Value Prediction Network

Authors: Junhyuk Oh, Satinder Singh, Honglak Lee

NeurIPS 2017 | Conference PDF | Archive PDF | Plain Text | LLM Run Details

Reproducibility Variable Result LLM Response
Research Type Experimental Our experimental results show that VPN has several advantages over both model-free and model-based baselines in a stochastic environment where careful planning is required but building an accurate observation-prediction model is difficult. Furthermore, VPN outperforms Deep Q-Network (DQN) on several Atari games even with short-lookahead planning, demonstrating its potential as a new way of learning a good state representation. Our experiments investigated the following questions: 1) Does VPN outperform model-free baselines (e.g., DQN)? 2) What is the advantage of planning with a VPN over observation-based planning? 3) Is VPN useful for complex domains with high-dimensional sensory inputs, such as Atari games?
Researcher Affiliation Collaboration Junhyuk Oh Satinder Singh Honglak Lee , University of Michigan Google Brain {junhyuk,baveja,honglak}@umich.edu, honglak@google.com
Pseudocode Yes Algorithm 1 Q-value from d-step planning
Open Source Code Yes The code is available on https://github.com/junhyukoh/value-prediction-network.
Open Datasets Yes Furthermore, we show that our VPN outperforms DQN on several Atari games [2] even with short-lookahead planning... (Ref [2] is for The Arcade Learning Environment, a standard public platform/dataset).
Dataset Splits No The paper does not explicitly provide specific train/validation/test dataset splits (e.g., percentages or sample counts) needed for reproduction. It mentions training trajectories and evaluation but lacks explicit split details.
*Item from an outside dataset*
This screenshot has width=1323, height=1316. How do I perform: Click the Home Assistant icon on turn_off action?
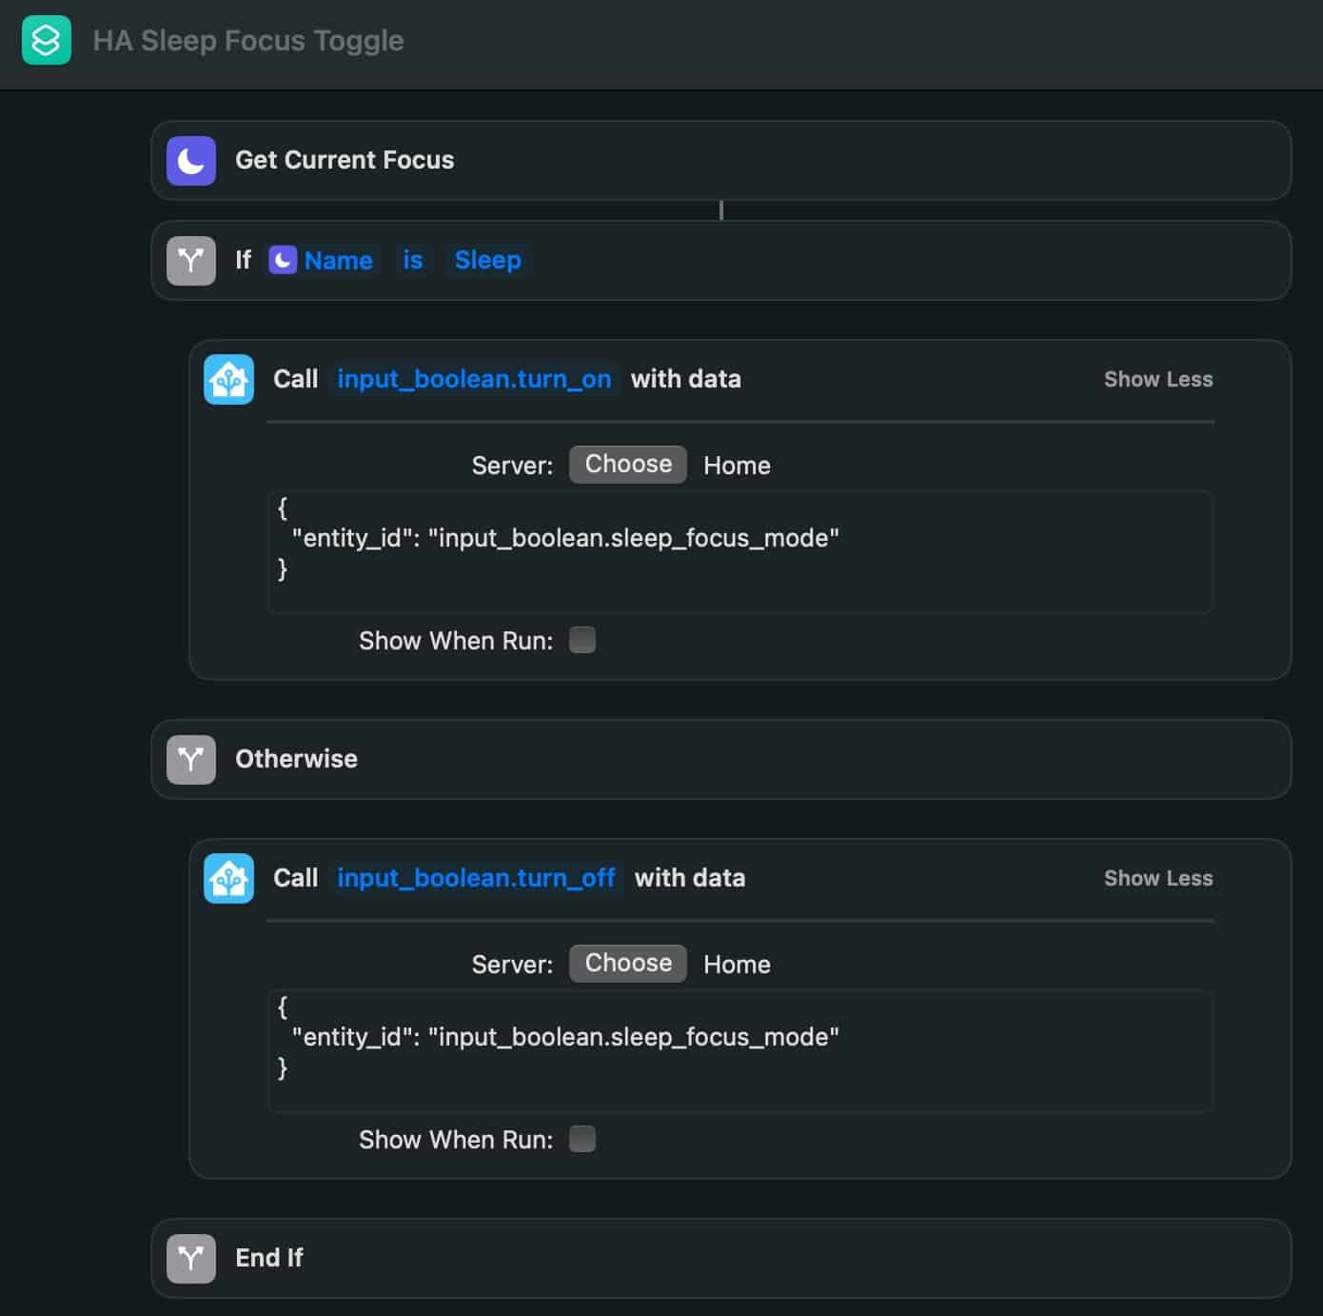[x=229, y=878]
Hardware Specification No The paper mentions that '16 threads are used' for asynchronous n-step Q-learning but does not provide specific hardware details such as exact GPU/CPU models, processor types, or memory amounts used for running experiments.
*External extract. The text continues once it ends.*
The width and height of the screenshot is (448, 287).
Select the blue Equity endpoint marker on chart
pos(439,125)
Software Dependencies No Our implementation is based on Tensor Flow [1]. (While TensorFlow is named, no specific version number is provided for it or any other software dependencies.)
Experiment Setup Yes The target network is synchronized after every 10K steps. We used the Adam optimizer [14], and the best learning rate and its decay were chosen from {0.0001, 0.0002, 0.0005, 0.001} and {0.98, 0.95, 0.9, 0.8} respectively. The learning rate is multiplied by the decay every 1M steps. Our implementation is based on Tensor Flow [1].1 VPN has four more hyperparameters: 1) the number of predictions steps (k) during training, 2) the plan depth (dtrain) during training, 3) the plan depth (dtest) during evaluation, and 4) the branching factor (b) which indicates the number of options to be simulated for each expansion step during planning. We used k = dtrain = dtest throughout the experiment unless otherwise stated. VPN(d) represents our model which learns to predict and simulate up to d-step futures during training and evaluation. The branching factor (b) was set to 4 until depth of 3 and set to 1 after depth of 3, which means that VPN simulates 4-best options up to depth of 3 and only the best option after that.